Since his hospitalization almost a week ago. Prior to that he has barely been able to eat anything as food gets lodged in the pockets in his throat. He has a great deal of difficulty swallowing any food. He’s going in for a type of laparoscopic or some kind of non-cutting surgery next week, especially if he can get his condition improved, that will address the pouches in his throat and quickly aid his ability to, eat and drink.

The people at the hospital tried to insert a nasal gastric tube. He told them to stop because it was torture. He did not want it.

There is a thought among his wife and her adult children that some Valium might help him deal with the anxiety of having the tube inserted in his nose, and the thought that he would not respond well to the enterogastric PEG thing.

I don’t even know if the Entero gastric tube thing involves having a stoma bag as well? Does having the PEG mean he would also have to deal with the bag to collect urine and solids?

There is a difference of opinion among adult children of his close family members, as to whether he would better tolerate one or the other. I don’t know anything about any of this stuff. He asked me to put together a chart of the pluses and minuses of each so that he could decide as he would like to have agency in decision-making as he is able to make his own health decisions. Everyone has the best intentions.

You’re very kind to take the time to respond and Aloha and gratitude to your granddaughter. I realize this request is leaning awfully hard on DU. Google is not being very helpful at the moment. With gratitude!

LoisB

(8,866 posts)
8. I have had both a nasogastric tube and a percutaneous gastric tube (at different times). My personal opinion is
Sat Oct 12, 2024, 05:23 PM
Oct 12

that I would opt for the percutaneous gastrostomy tube. I would think since he has trouble swallowing, the naso wouldn't even be an option. A PEG does not require use of a bag to collect liquid or solid waste.

I wish your friend well. You are a good friend to help him and his family.

Lunabell

(7,001 posts)
10. His stools and urine will be as usual.
Sat Oct 12, 2024, 06:57 PM
Oct 12

The peg or button if he chooses may be better if he can't stand a NG tube. You can just tuck the tube away and at feeding time, untuck and use a 60cc syringe to pour in the formula. Since he is of sound mind, he can be taught to do the procedure and the extended family should be taught too.

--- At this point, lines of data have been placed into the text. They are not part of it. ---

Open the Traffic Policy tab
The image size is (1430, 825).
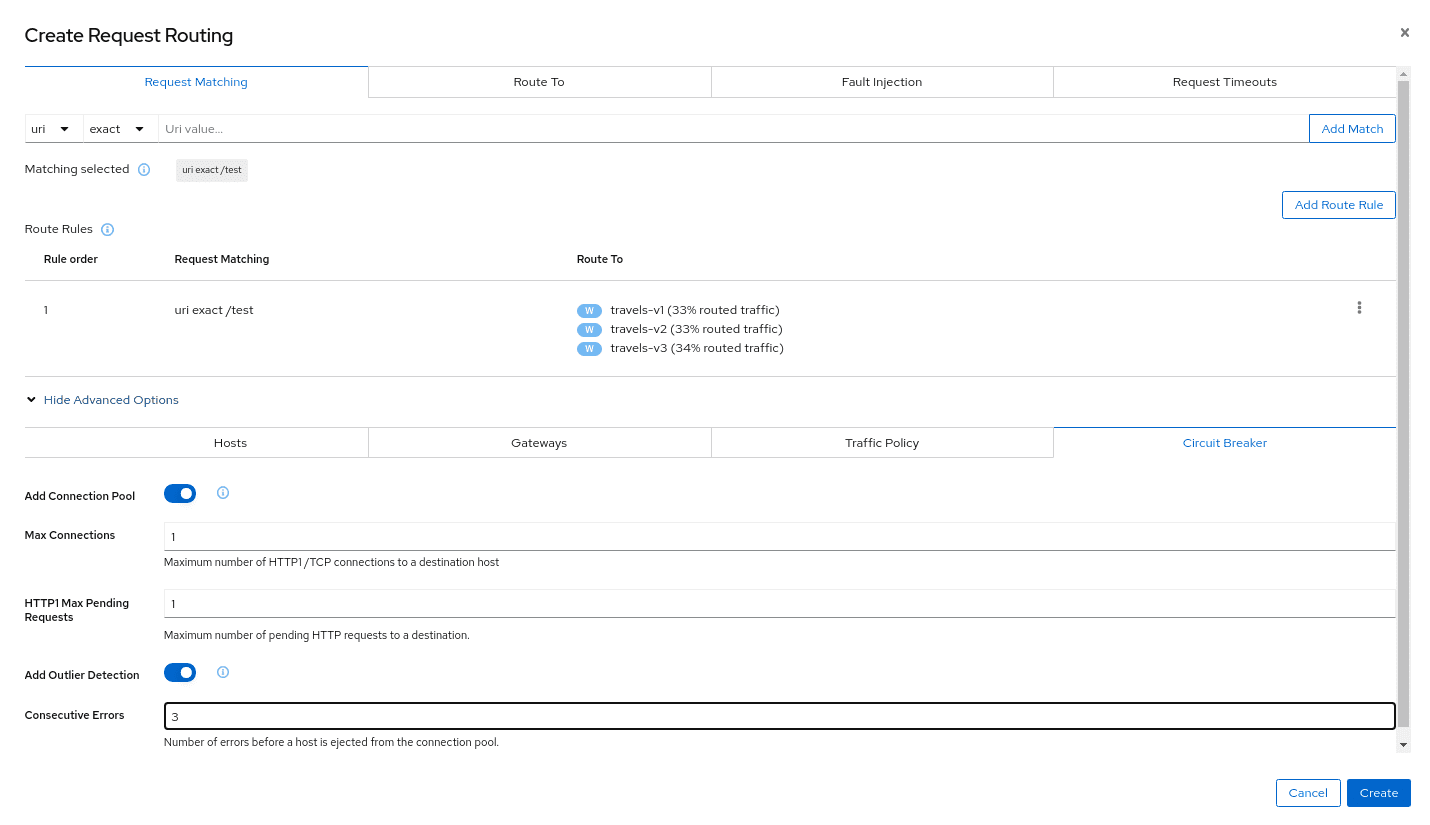(x=881, y=443)
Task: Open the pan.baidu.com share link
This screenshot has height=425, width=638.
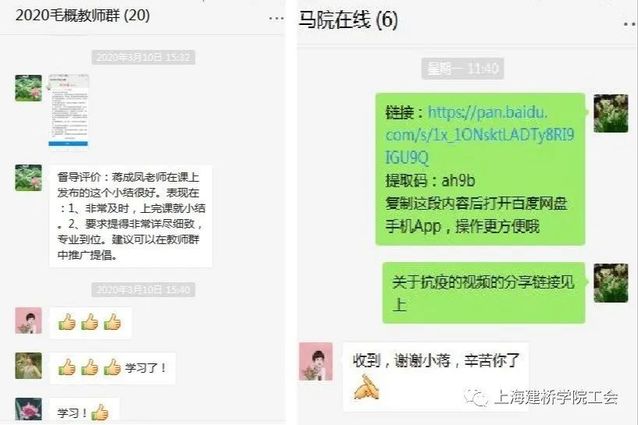Action: click(x=479, y=135)
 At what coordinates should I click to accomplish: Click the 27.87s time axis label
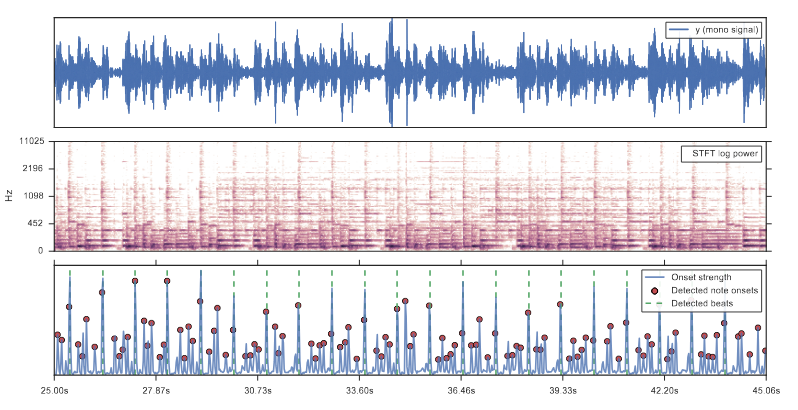[156, 389]
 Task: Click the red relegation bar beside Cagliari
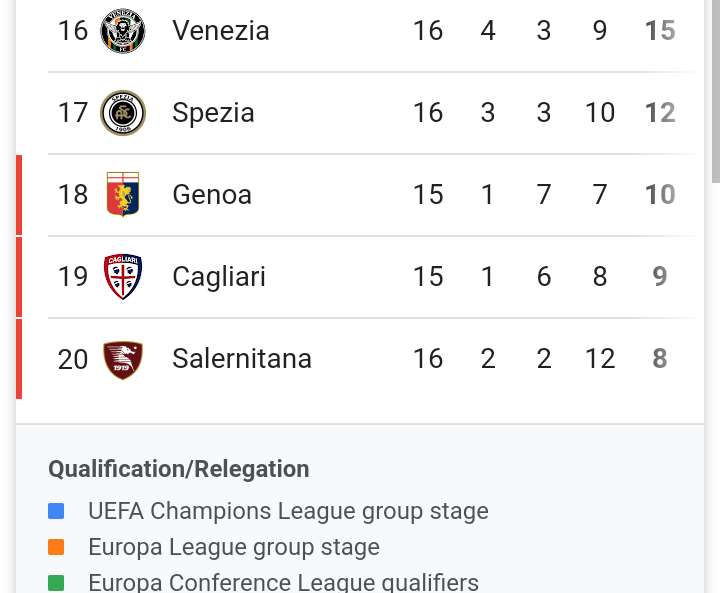point(19,277)
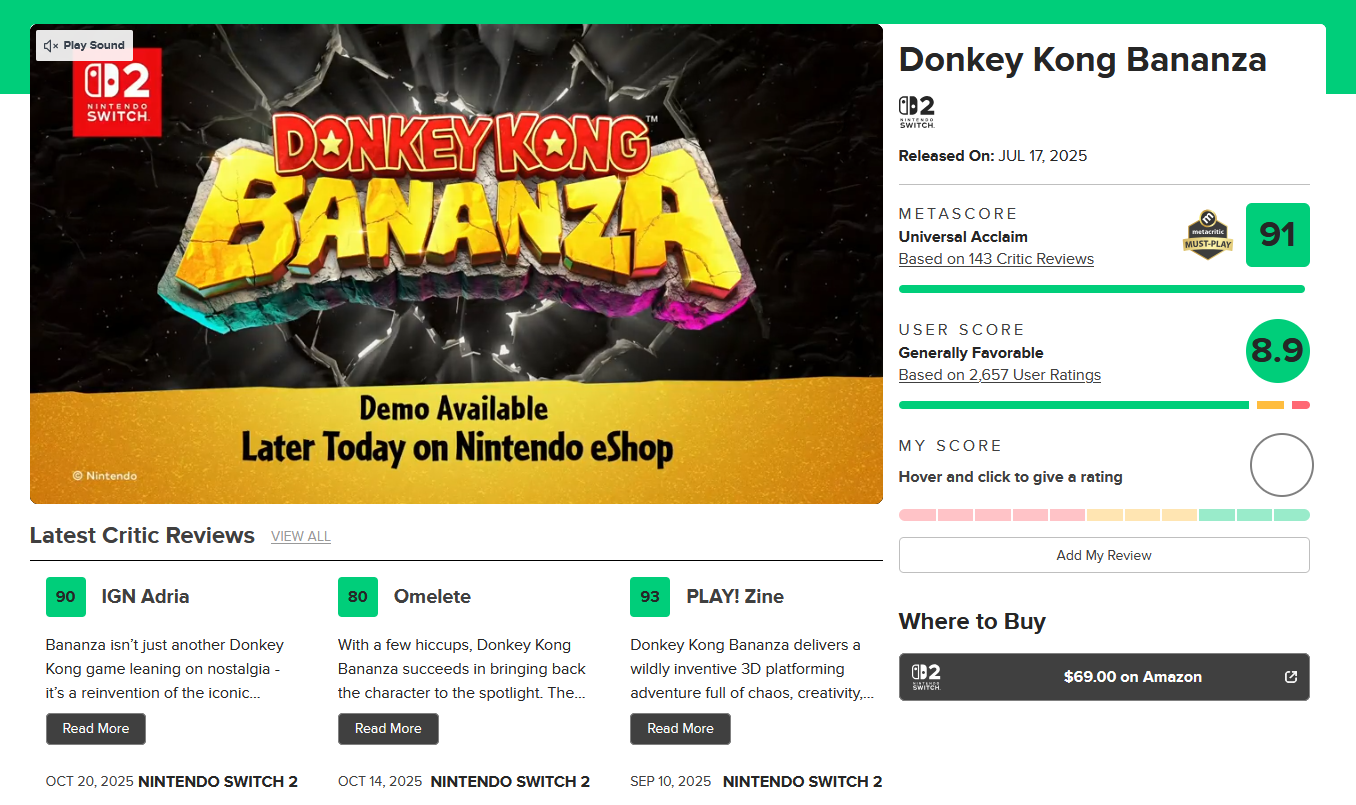Viewport: 1356px width, 805px height.
Task: Click the Omelete 80 score badge
Action: 358,597
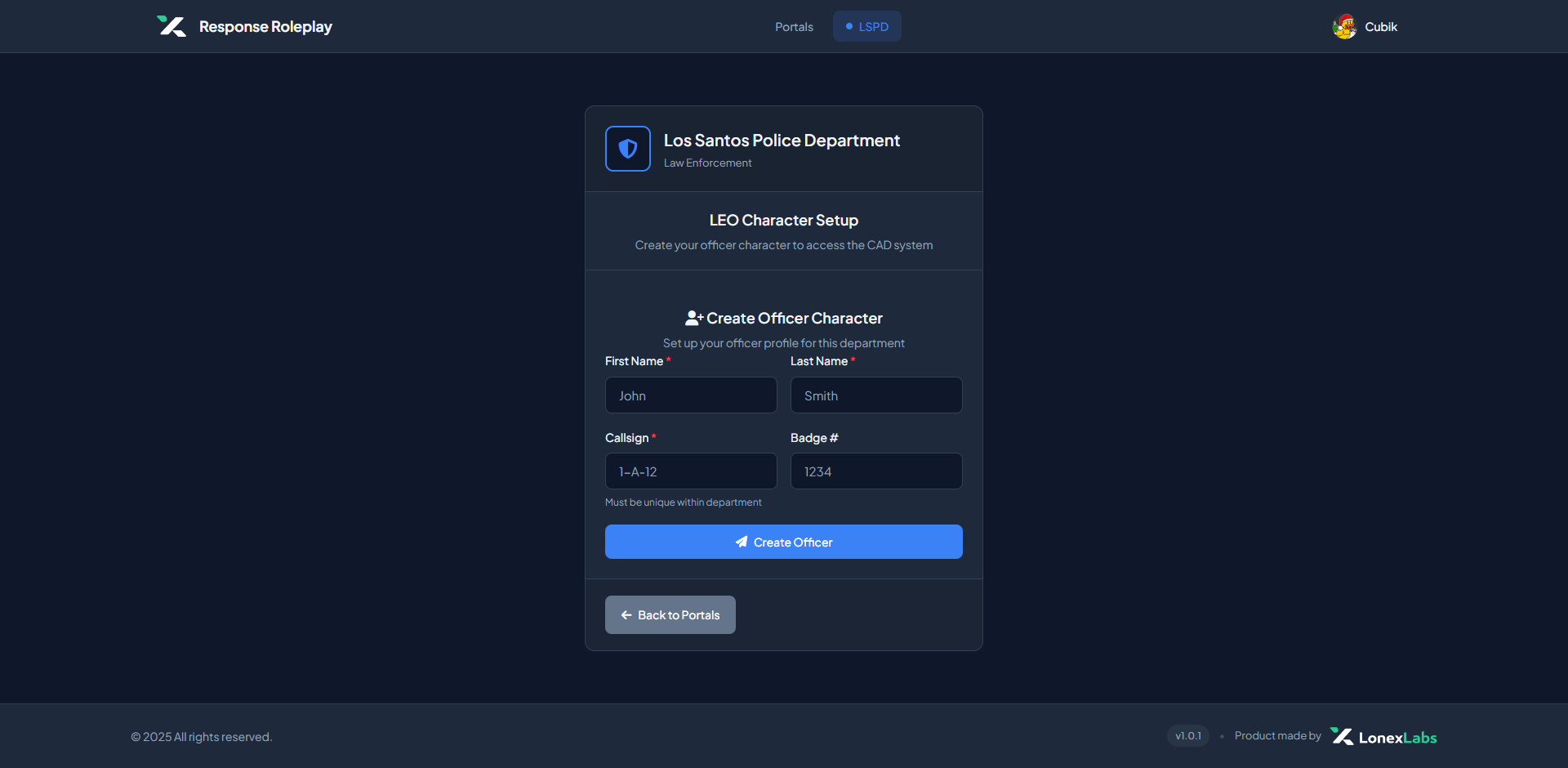Focus the First Name input field
This screenshot has height=768, width=1568.
691,395
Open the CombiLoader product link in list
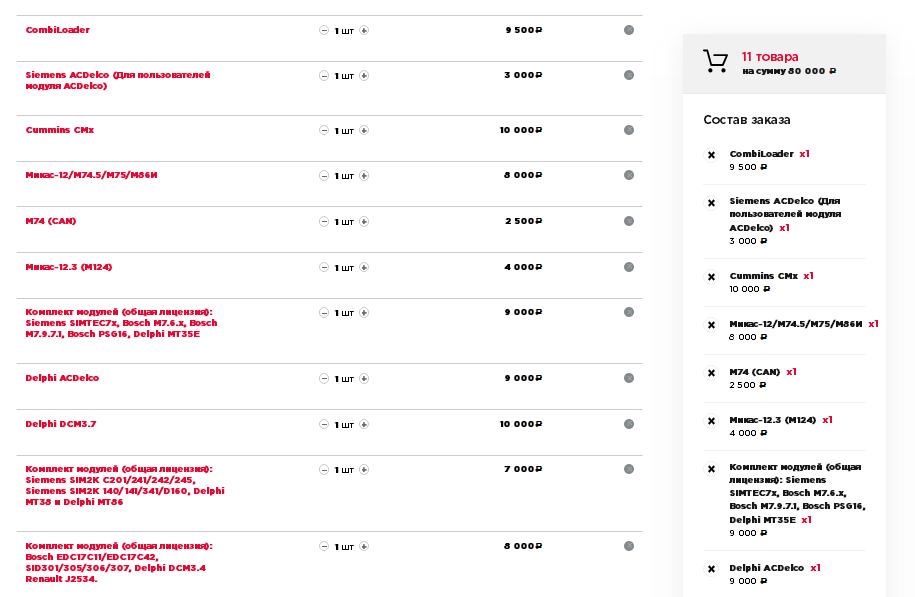Screen dimensions: 915x597 tap(58, 30)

Tha mikee button lies flush to the skin. There is a small plug attached that keeps the formula from leaking out. You use an extension tube that clicks in to place and once you have poured in the formula, you click it out and put the little plug in. Some people like this better because it's less noticeable. No long tube to deal with.

Just a little FYI though, not all people react well to a G-button or tube. I had a client who found it uncomfortable and always had granulation tissue in the stoma. (hole) Granulation tissue is red, bloody tissue where the body is trying to heal the stoma but it can't because the tube prevents healing. This happens in a very small amount of people, but it is one of the risks. Most people have healed tissue around the stoma and there are no problems.

Granulation tissue is not really a bad thing, but you have to be more careful it does not become infected and you may have bloody drainage from the stoma. The doctor may consider cauterizing the tissue with silver nitrate. But, as I said, it is a rare problem, but it can occur.

Best wishes and please inbox me for any other questions or concerns as they arrive. I'm happy to help.

a kennedy

(32,234 posts)
11. The brochures I receive daily??? I start to read them, and I swear after the first 10 pages.....
Sat Oct 12, 2024, 07:26 PM
Oct 12

I’m like a zombie......do the companies do that on purpose??? I start getting blurry, sick to my stomach, I dang near pass out and i’m only on page 10, of a damn near 35 page brochure.